This repository documents ongoing work on the evaluation of main text extraction from web pages.
The contribution is two folds:
- A meta-tool to use various text extarction systems at once
- An evaluation procedure based on a reference cleaned version
To come : unsupervised evaluation
The evaluation tool can compare different outputs to a single reference.

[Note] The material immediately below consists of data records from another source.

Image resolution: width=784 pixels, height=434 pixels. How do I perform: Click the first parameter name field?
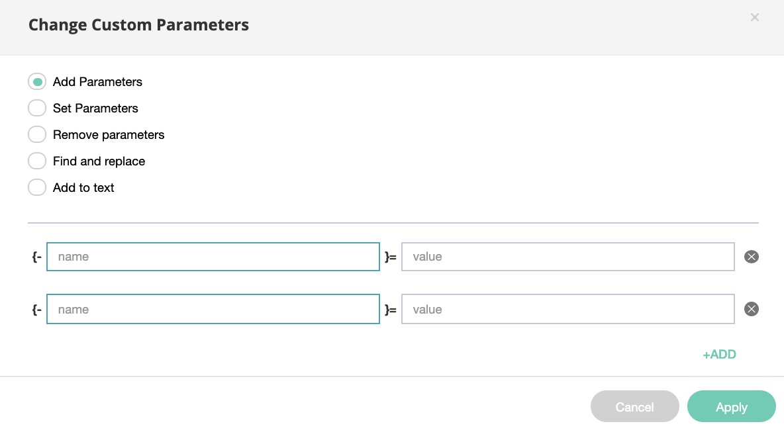click(x=213, y=257)
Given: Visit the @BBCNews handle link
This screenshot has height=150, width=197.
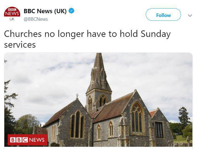Looking at the screenshot, I should tap(36, 19).
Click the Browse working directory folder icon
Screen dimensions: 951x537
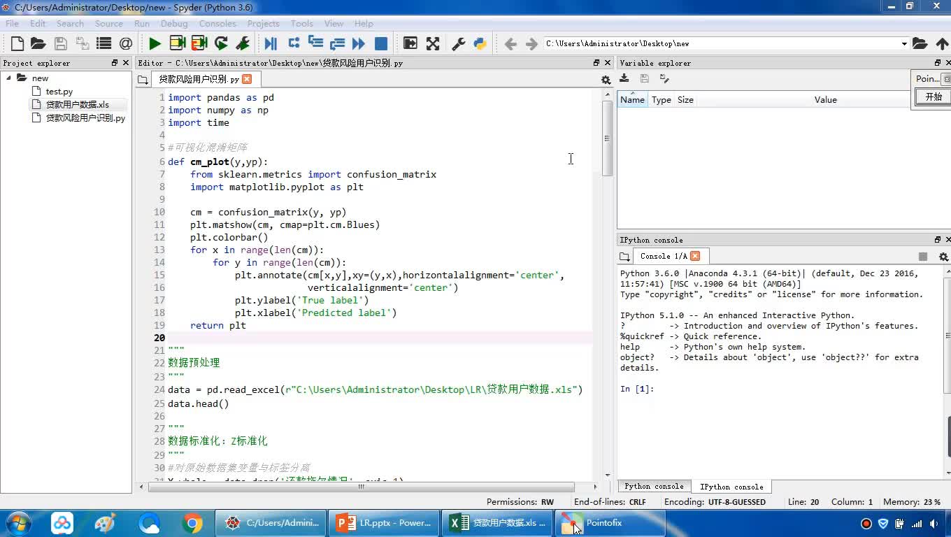click(x=920, y=43)
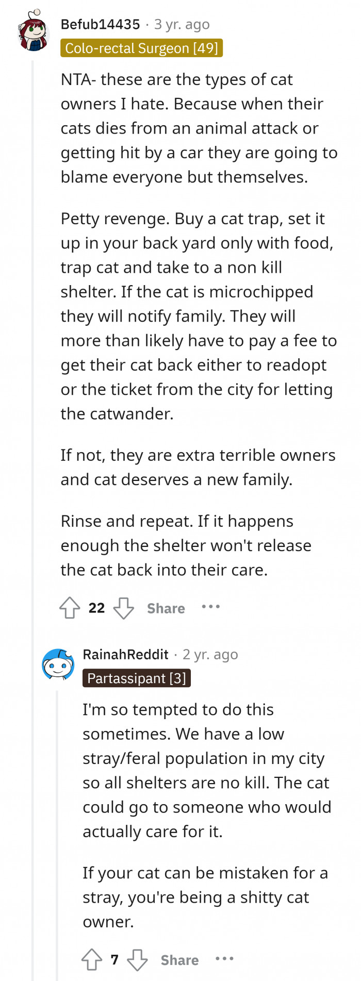Share RainahReddit's reply

pyautogui.click(x=179, y=960)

It can also be used to compare different versions of a text generated in other text extraction settings : OCR, ASR ....
Most tools work on Python3 only You need to have pip installed (https://pip.pypa.io/en/stable/installing/)
Run the following command to install all the packages :
pip install -r requirements.txt (can take a while)
NB: If you are a windows user, take a look at this page : https://projects.raspberrypi.org/en/projects/using-pip-on-windows/2
now you can run this command: python test_all_tools.py
Directories:
Corpus/html
raw html filesCorpus/cleaned
cleaned file, one directory by toolCorpus/reference
reference cleaning version (needed for evaluation)
We defined three categories: (I) tools designed to extract all the textual content (recall-oriented tools), usually not focused on press articles; (II) tools focusing on the readability of web pages and (III) tools dedicated to text content extraction.
Cat. | Tool | Version | Github | Reference |
---|---|---|---|---|
I | Html2text | 2020.1.16 | Alir3z4/html2text/ | [https://core.ac.uk/download/pdf/127601559.pdf] |
I | Inscriptis | 1.0 | weblyzard/inscriptis | |
II | Newspaper3k | 0.2.8 | codelucas/newspaper | |
II | News-please | 1.4.25 | fhamborg/news-please | |
II | Readability | 0.7.1 | buriy/python-readability | |
III | Boilerpy3 | 1.0.2 | jmriebold/BoilerPy3 | [https://www.l3s.de/~kohlschuetter/publications/wsdm187-kohlschuetter.pdf] |
III | Dragnet | 2.0.4 | dragnet-org/dragnet | [http://citeseerx.ist.psu.edu/viewdoc/download?doi=10.1.1.402.4694&rep=rep1&type=pdf] |
III | Goose3 | 3.1.6 | goose3/goose3 | |
III | JusText | 2.2.0 | miso-belica/jusText | [https://is.muni.cz/th/45523/fi_d/phdthesis.pdf] |
III | Trafilatura | 0.4.1 | adbar/trafilatura | [https://hal.archives-ouvertes.fr/hal-02447264/document] |
Web-Assembled Data-Driven Language-oriented Evaluation. Just because.
Authors: Gaël Lejeune & Adrien Barbaresi.
Corpus/reference reference cleaning version (needed for evaluation)
##TODO: Add instructions and a make for processing everything
Node js issues (readabilipy) see : https://www.digitalocean.com/community/tutorials/how-to-install-node-js-on-ubuntu-18-04-fr
Encoding errors : utf-8 should be the norm but in fact is not Some issues and possible solutions : (Non-ISO extended-ASCII text) : https://superuser.com/questions/669700/non-iso-extended-ascii-text
Current work: Windows OS issues: " DLL load failed while importing"
- cchardet : PyYoshi/cChardet#61
- lxml (via Goose import)